Without limiting the generality of the foregoing, the Licensed Products shall at
all times be of a high and merchantable quality.

         4.2 Reputation. Munsingwear acknowledges that the availability of a
selection of products, fabrication, colors and sizes are an integral part of the
high reputation and value which the public associates with the Licensed
Trademarks. Consequently, Munsingwear agrees that its policy with regard to the
sale, merchandising and distribution of Licensed Products shall be of a high
standard and shall in no way reflect adversely upon the good name and reputation
associated with the Licensed Trademarks.

         4.3 Inspection. In order for Supreme to determine and assure
maintenance of the standards and quality required under this Agreement, Supreme
shall have the right, upon reasonable notice to Munsingwear, to inspect the
manufacturing process for any Licensed Product, at whatever place or places it
may be manufactured. If Supreme reasonably determines that any sample of a
Licensed Product does not meet the standards or quality required under this
Agreement, Munsingwear shall, within fourteen (14) days after Supreme's notice
with regard thereto, correct such deficiency at Munsingwear's expense by making
such changes in construction and quality as may be suggested by Supreme.

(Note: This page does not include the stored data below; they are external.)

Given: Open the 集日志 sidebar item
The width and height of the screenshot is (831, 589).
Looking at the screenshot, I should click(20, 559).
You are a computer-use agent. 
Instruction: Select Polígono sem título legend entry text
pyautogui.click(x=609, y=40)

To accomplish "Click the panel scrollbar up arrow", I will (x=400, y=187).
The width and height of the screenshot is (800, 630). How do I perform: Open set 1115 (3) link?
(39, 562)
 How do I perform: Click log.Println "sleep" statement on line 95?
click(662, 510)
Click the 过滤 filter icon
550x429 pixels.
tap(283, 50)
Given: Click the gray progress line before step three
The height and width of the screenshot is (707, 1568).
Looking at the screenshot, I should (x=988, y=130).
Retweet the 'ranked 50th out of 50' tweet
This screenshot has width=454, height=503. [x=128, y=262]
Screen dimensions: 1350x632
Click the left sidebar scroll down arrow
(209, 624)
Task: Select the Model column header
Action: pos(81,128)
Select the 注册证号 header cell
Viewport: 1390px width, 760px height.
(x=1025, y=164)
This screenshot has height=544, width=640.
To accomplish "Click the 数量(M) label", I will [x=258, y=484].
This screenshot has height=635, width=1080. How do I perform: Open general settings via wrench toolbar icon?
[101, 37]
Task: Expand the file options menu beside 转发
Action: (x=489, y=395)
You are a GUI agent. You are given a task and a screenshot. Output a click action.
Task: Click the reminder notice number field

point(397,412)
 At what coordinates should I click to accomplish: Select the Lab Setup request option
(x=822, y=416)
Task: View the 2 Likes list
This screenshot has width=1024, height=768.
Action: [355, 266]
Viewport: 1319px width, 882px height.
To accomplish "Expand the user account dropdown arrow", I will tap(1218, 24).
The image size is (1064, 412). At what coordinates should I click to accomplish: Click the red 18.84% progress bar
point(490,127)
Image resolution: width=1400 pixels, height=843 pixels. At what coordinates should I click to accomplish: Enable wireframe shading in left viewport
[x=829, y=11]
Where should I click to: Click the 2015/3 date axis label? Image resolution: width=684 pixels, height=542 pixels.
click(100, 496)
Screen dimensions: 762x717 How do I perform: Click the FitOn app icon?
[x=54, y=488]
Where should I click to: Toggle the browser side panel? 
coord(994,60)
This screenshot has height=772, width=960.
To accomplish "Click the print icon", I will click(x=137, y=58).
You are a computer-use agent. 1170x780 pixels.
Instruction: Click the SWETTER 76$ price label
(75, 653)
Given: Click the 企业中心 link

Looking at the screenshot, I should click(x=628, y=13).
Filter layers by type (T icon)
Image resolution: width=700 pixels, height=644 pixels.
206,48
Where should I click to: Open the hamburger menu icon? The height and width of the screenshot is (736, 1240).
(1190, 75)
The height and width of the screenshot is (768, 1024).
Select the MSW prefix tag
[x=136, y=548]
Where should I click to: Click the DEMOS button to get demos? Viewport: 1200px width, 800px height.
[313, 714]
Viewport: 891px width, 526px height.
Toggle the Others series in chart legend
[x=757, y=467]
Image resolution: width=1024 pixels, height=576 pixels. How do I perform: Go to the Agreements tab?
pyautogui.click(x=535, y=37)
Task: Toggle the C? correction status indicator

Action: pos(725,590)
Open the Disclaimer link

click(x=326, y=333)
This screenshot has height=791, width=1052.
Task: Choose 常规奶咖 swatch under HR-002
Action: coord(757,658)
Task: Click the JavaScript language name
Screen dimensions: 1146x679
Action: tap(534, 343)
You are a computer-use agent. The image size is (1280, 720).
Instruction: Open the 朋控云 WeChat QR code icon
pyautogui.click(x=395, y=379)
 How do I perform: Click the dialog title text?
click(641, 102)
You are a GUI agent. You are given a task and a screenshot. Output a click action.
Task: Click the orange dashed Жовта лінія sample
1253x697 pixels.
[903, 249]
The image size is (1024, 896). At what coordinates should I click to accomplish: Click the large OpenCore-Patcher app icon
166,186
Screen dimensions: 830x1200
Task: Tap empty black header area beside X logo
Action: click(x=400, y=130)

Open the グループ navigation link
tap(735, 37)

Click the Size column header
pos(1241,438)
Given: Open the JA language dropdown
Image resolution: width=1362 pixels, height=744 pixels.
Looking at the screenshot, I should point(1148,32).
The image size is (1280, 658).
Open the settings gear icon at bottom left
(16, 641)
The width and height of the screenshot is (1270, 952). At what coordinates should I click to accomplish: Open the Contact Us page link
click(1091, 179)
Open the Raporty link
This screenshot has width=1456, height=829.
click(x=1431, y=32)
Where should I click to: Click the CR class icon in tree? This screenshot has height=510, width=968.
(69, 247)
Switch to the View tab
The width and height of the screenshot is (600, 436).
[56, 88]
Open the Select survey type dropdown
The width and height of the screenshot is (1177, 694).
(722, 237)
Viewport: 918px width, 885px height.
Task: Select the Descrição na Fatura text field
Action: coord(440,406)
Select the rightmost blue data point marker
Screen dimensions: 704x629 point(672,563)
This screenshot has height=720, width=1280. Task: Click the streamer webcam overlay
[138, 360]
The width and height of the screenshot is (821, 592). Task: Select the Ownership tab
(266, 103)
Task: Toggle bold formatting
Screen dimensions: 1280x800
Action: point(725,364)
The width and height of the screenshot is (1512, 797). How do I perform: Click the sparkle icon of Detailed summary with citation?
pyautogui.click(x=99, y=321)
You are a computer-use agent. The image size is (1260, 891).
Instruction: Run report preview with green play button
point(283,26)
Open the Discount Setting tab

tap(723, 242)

         4.4 Applicable Laws and Regulations. All Licensed Products shall be
manufactured, sold and advertised in compliance with all applicable governmental
laws, rules and regulations. Munsingwear shall cause truthful and accurate
labeling regarding the care, maintenance and use of the Licensed Products, where
applicable, to be affixed to such Licensed Products.

         4.5 Manufacturer's Agreement. Munsingwear or its designee may
manufacture the Licensed Products anywhere in the world, provided that none of
the Licensed Products are marketed or sold outside of the Territory (other than
as permitted in Section 1.12), or through any distribution channel in the
Territory which is not an Authorized Channel of Distribution, or otherwise than
in accordance with the provisions of this Agreement. Munsingwear shall have the
proposed manufacturer sign in duplicate original a "Manufacturer's Agreement"
identical to Exhibit C and provide a fully executed original Manufacturer's
Agreement to Supreme.


              ARTICLE FIVE -- PROTECTION OF THE LICENSED TRADEMARKS

         5.1 Representations, Warranties and Covenants. Supreme hereby
covenants, represents and warrants that:

                  (a) it has full right and power to grant the license herein
         set forth; and

                  (b) it has no license or other agreements with or obligations,
         commitments, liens or mortgages and encumbrances of any kind which may
         diminish, encumber or limit in any manner the rights granted to
         Munsingwear hereunder; and

                  (c) it will not take any actions which might in any manner
         diminish, encumber or impair the rights of Munsingwear under this
         Agreement in any material respects. Notwithstanding the foregoing,
         nothing herein shall obligate Supreme to use or to continue to use the
         Licensed Trademarks in any manner.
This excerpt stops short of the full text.